### REQUEST A
In the article on Kerry's TV ads below, what devices did the focus group voters use to signal their approval?
### REQUEST B
List every action that the announcer in the Kerry ad quoted in the article on Kerry's TV ads attributes to George Bush.

### SOURCE DOCUMENT
Big Reason For Kerry Sucess - TV Ads


"Kerry has the most effective ads," said Frank Luntz, the MSNBC commentator who conducted both focus groups, which were observed by a few reporters. Kerry's ad, said Republican Luntz, "offer the right balance of Bush-bashing and solutions. They say exactly what Democrats want to hear. The advertising is a major reason for his success."

In both states, one of Kerry's ads shot off the chart as the voters in the focus groups dialed their approval on "perception analyzers," gizmos that viewers manipulate to signal how an ad or speech or debate answer is affecting them. First in Iowa and then in New Hampshire, Luntz (and the attendant journalists) were amazed as the same Kerry ad, reflected a rising arc of agreeing sentiment from the voters.

An announcer begins: "George Bush -- he let corporate lobbyists rewrite our environmental laws, sided with polluters not taxpayers. And now he's trying to roll back the Clean Air Act. John Kerry. He stopped George Bush and the oil companies from drilling in the Arctic and he has a plan for energy independence."

### INFORMATION GIVEN

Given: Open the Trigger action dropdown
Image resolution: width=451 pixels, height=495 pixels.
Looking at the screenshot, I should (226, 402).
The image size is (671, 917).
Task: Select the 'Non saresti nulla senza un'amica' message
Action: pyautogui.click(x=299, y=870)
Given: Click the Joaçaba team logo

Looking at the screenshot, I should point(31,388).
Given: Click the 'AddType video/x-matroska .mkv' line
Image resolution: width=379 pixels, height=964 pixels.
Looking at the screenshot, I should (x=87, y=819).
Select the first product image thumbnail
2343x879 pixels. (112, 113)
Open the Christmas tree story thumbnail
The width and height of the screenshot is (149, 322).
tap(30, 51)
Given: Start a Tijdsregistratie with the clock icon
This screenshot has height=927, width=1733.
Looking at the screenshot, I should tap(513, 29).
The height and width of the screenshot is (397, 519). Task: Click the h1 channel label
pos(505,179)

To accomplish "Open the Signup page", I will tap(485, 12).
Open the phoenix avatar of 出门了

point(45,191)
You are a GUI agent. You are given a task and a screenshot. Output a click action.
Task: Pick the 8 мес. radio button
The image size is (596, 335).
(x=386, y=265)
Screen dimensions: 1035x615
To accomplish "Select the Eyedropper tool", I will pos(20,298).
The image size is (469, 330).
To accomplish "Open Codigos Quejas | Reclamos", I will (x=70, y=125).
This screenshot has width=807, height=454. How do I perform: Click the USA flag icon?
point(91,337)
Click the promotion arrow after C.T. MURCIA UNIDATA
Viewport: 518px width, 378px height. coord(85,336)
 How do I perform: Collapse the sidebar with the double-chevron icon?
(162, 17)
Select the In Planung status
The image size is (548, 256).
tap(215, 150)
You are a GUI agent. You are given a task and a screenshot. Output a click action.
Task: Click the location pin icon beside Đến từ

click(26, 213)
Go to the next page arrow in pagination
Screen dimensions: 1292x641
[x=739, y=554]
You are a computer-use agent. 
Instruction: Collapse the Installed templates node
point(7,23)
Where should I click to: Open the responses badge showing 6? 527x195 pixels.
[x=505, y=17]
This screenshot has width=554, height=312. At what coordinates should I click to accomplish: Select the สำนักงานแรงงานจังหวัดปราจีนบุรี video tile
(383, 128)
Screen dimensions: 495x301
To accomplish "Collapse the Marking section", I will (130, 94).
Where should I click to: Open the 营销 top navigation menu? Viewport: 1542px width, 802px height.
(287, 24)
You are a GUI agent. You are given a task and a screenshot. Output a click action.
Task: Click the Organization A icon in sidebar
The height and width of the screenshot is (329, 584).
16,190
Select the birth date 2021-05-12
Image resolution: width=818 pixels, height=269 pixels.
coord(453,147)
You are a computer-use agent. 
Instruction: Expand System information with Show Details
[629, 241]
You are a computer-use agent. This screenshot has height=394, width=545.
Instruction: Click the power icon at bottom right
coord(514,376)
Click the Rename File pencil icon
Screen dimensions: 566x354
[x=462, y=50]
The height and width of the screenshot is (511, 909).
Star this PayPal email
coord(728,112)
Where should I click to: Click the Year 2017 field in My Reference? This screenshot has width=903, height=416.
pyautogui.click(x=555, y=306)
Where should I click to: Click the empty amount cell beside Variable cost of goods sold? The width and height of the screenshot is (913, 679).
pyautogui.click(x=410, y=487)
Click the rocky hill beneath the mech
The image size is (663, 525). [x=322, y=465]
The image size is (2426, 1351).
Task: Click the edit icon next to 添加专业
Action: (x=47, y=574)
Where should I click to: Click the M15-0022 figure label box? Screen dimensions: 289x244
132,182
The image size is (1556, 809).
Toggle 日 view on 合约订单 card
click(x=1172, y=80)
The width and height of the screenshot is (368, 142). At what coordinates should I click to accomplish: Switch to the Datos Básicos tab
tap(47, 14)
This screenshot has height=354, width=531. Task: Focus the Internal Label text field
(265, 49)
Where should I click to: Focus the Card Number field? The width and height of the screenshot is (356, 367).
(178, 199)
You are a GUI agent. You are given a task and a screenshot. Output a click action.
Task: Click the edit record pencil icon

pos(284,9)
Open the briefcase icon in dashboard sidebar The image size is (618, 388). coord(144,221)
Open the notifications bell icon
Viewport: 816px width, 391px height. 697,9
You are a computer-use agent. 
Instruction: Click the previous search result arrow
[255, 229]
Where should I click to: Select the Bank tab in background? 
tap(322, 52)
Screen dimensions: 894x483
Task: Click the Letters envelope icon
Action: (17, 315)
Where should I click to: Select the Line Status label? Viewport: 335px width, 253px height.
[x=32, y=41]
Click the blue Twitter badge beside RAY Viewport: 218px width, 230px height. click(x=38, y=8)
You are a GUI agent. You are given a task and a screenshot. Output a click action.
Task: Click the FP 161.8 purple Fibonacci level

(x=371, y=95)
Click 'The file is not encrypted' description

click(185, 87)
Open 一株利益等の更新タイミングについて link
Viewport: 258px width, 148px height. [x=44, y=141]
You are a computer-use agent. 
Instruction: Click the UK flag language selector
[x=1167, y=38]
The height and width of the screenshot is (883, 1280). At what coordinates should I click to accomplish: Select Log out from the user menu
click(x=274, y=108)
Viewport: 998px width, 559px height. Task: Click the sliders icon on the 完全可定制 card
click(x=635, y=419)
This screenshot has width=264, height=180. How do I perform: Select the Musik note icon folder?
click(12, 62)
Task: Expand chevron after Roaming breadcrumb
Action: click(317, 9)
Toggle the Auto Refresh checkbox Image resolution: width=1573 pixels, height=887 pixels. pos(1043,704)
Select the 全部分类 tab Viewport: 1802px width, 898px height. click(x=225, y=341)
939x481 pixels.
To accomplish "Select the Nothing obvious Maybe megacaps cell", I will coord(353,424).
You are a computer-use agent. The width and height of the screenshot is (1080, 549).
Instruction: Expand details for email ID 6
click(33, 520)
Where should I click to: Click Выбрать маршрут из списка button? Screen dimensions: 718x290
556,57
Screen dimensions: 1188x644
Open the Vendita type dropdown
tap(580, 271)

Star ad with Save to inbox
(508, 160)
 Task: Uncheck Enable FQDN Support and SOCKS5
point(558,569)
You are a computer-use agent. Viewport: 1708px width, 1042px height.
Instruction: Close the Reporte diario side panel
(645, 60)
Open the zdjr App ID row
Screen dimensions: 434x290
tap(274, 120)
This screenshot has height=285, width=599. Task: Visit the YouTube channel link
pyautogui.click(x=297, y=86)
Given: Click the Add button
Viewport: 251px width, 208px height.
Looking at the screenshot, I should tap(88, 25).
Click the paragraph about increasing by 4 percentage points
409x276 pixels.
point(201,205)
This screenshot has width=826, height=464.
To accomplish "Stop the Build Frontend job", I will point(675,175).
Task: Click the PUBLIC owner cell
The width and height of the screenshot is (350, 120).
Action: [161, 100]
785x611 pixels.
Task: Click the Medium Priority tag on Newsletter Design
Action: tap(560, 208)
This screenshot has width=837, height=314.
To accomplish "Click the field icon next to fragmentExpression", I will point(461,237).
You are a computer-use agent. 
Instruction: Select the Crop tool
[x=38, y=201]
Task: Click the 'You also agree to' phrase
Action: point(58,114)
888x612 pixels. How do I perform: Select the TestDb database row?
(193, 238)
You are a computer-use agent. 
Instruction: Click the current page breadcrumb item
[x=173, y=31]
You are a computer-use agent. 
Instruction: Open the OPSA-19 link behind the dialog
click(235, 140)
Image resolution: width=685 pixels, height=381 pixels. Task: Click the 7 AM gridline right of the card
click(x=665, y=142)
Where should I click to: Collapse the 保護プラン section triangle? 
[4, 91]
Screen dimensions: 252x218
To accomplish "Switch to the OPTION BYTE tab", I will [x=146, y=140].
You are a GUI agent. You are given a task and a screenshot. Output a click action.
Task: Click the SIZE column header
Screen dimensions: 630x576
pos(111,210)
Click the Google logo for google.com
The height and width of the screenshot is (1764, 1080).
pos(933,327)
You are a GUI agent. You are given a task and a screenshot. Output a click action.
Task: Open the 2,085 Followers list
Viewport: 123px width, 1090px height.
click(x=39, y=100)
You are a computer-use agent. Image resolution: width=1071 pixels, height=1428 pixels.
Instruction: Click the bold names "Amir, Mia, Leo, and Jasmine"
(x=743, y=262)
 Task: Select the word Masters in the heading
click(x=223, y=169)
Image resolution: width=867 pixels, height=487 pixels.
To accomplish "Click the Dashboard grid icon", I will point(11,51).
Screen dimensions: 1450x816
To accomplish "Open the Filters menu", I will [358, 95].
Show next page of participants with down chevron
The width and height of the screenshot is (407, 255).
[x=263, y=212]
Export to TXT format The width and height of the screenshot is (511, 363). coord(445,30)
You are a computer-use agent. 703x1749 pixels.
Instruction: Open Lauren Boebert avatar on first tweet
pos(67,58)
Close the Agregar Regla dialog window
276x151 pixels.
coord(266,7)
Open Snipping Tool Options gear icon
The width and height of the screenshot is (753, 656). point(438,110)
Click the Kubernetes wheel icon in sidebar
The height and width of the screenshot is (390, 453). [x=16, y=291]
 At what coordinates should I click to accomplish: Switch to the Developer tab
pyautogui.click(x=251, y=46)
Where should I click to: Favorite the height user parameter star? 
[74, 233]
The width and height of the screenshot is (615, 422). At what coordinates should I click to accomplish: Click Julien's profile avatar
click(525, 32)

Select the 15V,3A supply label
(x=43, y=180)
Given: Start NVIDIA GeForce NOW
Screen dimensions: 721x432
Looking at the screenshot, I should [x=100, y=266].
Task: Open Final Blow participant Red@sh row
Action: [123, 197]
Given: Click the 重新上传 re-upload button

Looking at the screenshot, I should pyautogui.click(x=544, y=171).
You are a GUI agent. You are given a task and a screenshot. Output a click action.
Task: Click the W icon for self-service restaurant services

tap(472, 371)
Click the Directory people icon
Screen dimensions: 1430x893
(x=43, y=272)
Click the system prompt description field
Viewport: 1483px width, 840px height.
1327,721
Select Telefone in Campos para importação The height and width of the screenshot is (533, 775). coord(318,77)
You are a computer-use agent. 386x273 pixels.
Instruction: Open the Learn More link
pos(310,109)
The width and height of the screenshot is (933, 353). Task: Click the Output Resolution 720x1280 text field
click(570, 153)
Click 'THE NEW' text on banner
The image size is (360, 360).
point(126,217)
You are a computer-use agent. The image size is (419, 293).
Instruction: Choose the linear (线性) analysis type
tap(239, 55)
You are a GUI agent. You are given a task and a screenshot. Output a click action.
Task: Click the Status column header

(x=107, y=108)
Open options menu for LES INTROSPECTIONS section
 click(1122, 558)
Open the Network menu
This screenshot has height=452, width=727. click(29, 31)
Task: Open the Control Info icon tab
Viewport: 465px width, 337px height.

### WORKED ANSWER A
Perception analyzers.

### WORKED ANSWER B
- He let corporate lobbyists rewrite our environmental laws.
- He sided with polluters, not taxpayers.
- He is trying to roll back the Clean Air Act.